§ Task directions
Please write out, exactly as given, every line of the entries below up to and including the line with "Given: Switch to the Избранное tab".

§ Records shown
■ ■ ■ ■
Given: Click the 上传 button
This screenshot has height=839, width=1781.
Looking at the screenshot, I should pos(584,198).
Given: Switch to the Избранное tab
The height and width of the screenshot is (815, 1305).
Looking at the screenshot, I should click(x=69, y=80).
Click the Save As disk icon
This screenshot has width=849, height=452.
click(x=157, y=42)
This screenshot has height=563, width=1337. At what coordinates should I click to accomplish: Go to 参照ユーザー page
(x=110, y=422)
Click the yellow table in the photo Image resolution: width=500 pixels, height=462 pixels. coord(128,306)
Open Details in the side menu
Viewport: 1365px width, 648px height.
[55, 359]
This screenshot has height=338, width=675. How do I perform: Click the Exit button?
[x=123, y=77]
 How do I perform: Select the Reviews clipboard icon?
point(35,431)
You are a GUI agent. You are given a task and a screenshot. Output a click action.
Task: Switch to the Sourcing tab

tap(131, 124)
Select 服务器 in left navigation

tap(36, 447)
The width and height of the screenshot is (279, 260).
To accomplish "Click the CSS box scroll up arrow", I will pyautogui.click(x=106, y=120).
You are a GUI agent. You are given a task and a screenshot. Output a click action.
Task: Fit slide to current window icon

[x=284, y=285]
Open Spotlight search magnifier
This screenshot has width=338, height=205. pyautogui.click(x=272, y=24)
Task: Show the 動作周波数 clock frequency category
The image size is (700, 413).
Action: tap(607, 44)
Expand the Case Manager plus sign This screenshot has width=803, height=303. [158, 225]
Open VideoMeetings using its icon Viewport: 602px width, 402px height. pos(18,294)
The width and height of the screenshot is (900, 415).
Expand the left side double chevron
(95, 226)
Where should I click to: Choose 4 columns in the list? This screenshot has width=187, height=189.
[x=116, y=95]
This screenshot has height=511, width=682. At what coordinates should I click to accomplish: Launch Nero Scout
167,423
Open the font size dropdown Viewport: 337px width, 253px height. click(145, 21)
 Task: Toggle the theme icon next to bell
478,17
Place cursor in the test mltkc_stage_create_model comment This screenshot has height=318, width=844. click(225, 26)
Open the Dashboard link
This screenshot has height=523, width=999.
■ ■ ■ ■
§ Your solution
Given: Click the 上传 button
This screenshot has height=839, width=1781.
Looking at the screenshot, I should pos(584,198).
Given: Switch to the Избранное tab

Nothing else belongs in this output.